TechnipFMC to be listed on the New York and Paris stock
exchanges
- Expected to deliver at least $400
million in annual pretax cost synergies in 2019
- Significantly accretive to both
companies’ earnings per share
- One of the strongest balance sheets in
the industry
Technip (Euronext:TEC) and FMC Technologies, Inc. (NYSE:FTI)
today announce that the companies will combine to create a global
leader that will drive change by redefining the production and
transformation of oil and gas. The combined company, which will be
called TechnipFMC, would have an equity value of $13 billion based
on pre-announcement share prices.
The companies have entered into a Memorandum of Understanding
(MOU) and expect to execute a definitive business combination
agreement to combine the companies in an all-stock merger
transaction. Under the terms of the MOU, Technip shareholders will
receive two shares of the new company for each share of Technip,
and FMC Technologies shareholders will receive one share of the new
company for each share of FMC Technologies. Each company’s
shareholders will own close to 50 percent of the combined
company.
The transaction brings together two market leaders and their
talented employees, building on the proven success of their
existing alliance and joint venture, Forsys Subsea, uniting
innovative technologies, common cultures and values, enabling rapid
integration. The combined company will offer a new generation of
comprehensive solutions in Subsea, Surface and Onshore/Offshore to
reduce the cost of producing and transforming hydrocarbons.
TechnipFMC’s flexible commercial model will provide both integrated
and discrete solutions to customers across the value chain. With
more than 49,000 employees operating in over 45 countries,
TechnipFMC generated 2015 combined revenue of approximately $20
billion and combined 2015 EBITDA of approximately $2.4 billion. As
of March 31, 2016, the two companies together had consolidated
backlog of approximately $20 billion.
John Gremp, Chairman and Chief Executive Officer of FMC
Technologies, said, “This is a compelling combination that will
create significant additional value for clients and all
shareholders, by expanding the success that FMC Technologies and
Technip have achieved through our alliance and joint venture, to
capitalize on new opportunities and drive accelerated growth.”

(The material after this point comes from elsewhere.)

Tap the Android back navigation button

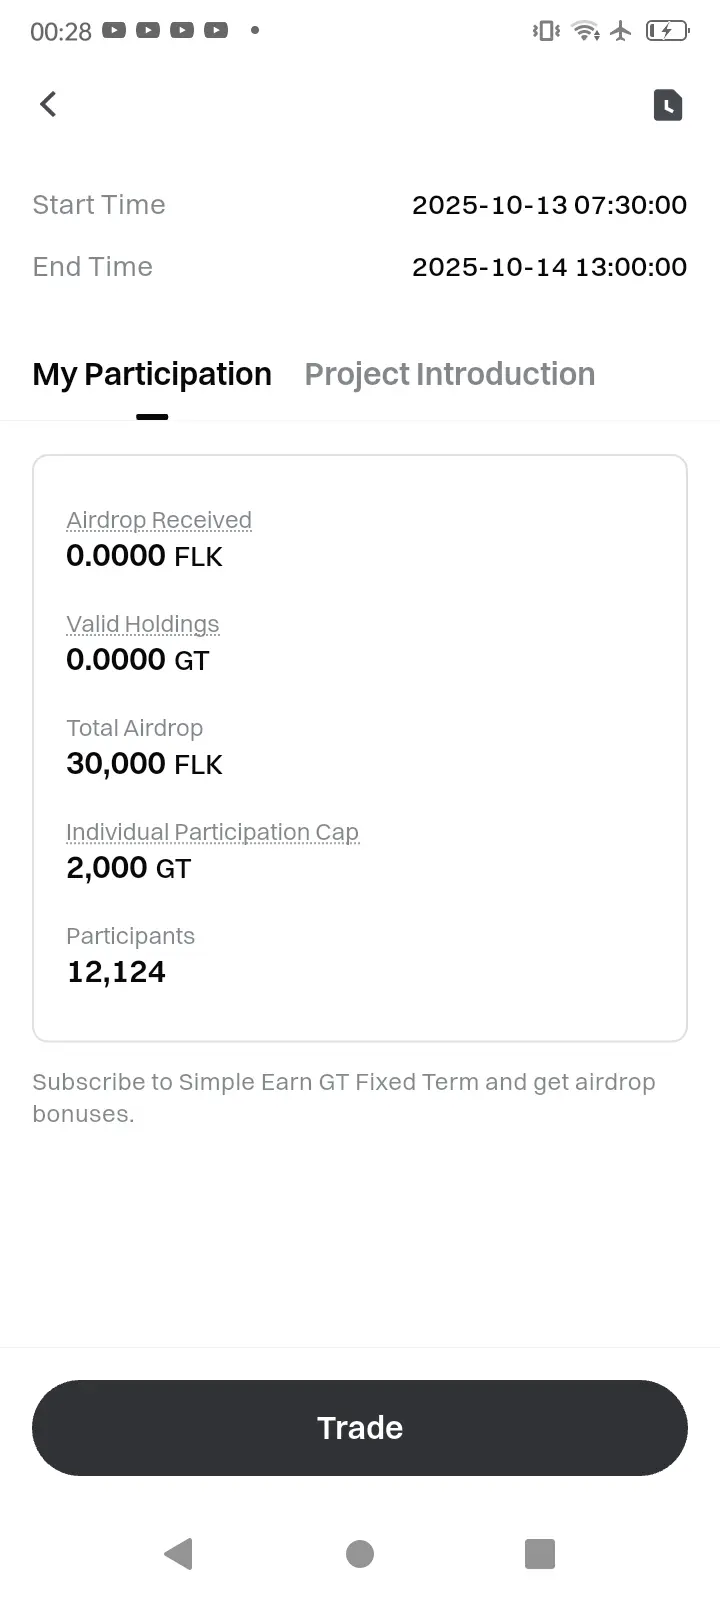tap(178, 1553)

Thierry Pilenko, Technip Chairman and Chief Executive Officer,
who will serve as Executive Chairman of TechnipFMC, stated,
“Technip and FMC Technologies both have long track records of
innovation and commitment to helping their clients meet the
challenges of the oil and gas industry. A year ago, we were at the
forefront of recognizing the importance of a broader view of our
clients’ challenges and seized the opportunity that working
together in our alliance could bring. Today we want to take this
strategy further and across the full footprint of the two
companies. We have complementary skills, technologies and
capabilities which our customers can access on an integrated basis
or separately as they prefer. Together, TechnipFMC can add more
value across Subsea, Surface and Onshore/Offshore, enabling us to
accelerate our growth. I am confident that we can quickly
demonstrate the power of TechnipFMC to our clients, our people and
our shareholders.”
Doug Pferdehirt, President and Chief Operating Officer of FMC
Technologies, who will serve as the CEO of TechnipFMC, added, “Our
alliance has shown that as customers evaluate solutions, they are
involving us in the process earlier and to a greater degree than
ever before. The more they seek our recommendations and new
products, the more we differentiate ourselves from the competition.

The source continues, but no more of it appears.